Stored data
##############################
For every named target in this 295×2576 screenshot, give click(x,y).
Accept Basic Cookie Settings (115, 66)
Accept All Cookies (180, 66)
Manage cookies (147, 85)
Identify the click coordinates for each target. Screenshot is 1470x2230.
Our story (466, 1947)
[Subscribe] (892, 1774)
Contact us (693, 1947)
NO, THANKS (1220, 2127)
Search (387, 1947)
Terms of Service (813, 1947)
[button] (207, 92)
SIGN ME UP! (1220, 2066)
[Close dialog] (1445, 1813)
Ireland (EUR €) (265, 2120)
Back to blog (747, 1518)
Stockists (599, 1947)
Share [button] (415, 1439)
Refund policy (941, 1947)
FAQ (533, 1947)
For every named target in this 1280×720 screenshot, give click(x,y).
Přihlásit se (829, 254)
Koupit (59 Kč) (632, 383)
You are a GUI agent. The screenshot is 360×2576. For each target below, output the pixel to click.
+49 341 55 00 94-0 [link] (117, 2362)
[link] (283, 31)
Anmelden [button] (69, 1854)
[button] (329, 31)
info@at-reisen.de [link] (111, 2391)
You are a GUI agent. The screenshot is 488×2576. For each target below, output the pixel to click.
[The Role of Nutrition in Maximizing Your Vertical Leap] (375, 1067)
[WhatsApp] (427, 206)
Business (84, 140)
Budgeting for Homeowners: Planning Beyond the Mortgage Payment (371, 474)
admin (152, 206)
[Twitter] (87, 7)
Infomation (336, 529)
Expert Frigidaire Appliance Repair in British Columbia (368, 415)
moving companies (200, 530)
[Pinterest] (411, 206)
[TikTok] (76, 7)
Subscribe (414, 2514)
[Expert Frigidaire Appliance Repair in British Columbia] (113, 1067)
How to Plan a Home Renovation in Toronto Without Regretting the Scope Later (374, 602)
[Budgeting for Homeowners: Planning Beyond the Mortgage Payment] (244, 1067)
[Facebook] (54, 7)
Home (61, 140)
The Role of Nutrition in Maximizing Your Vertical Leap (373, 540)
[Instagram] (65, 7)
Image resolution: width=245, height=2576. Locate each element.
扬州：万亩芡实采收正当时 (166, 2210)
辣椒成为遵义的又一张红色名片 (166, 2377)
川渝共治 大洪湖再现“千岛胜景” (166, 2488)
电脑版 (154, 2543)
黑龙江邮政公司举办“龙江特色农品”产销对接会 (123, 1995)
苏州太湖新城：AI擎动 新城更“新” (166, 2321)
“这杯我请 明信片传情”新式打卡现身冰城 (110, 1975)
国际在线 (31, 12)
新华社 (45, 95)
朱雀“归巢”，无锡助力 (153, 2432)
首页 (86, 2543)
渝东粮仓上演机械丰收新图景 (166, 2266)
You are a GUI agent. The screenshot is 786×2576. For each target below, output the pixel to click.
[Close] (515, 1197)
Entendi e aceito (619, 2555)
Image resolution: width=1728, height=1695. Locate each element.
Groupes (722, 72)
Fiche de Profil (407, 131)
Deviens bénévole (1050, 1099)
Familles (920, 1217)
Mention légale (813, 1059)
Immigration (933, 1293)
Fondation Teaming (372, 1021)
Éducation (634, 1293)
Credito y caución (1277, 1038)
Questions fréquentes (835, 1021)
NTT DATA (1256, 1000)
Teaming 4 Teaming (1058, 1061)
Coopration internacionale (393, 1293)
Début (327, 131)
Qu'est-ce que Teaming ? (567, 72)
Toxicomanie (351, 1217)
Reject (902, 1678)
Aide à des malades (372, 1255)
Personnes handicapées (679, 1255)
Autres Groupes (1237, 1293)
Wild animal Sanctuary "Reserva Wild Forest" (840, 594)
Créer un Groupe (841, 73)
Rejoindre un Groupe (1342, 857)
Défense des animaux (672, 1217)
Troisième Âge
##############################
#### [EXERCISE REQUIREMENTS]
Find where "Créer un Groupe (841, 73)" occurs in the data, and please write out that line through the last line exactly, with nothing else.

#### [YOUR RESPONSE]
Créer un Groupe (841, 73)
Rejoindre un Groupe (1342, 857)
Défense des animaux (672, 1217)
Troisième Âge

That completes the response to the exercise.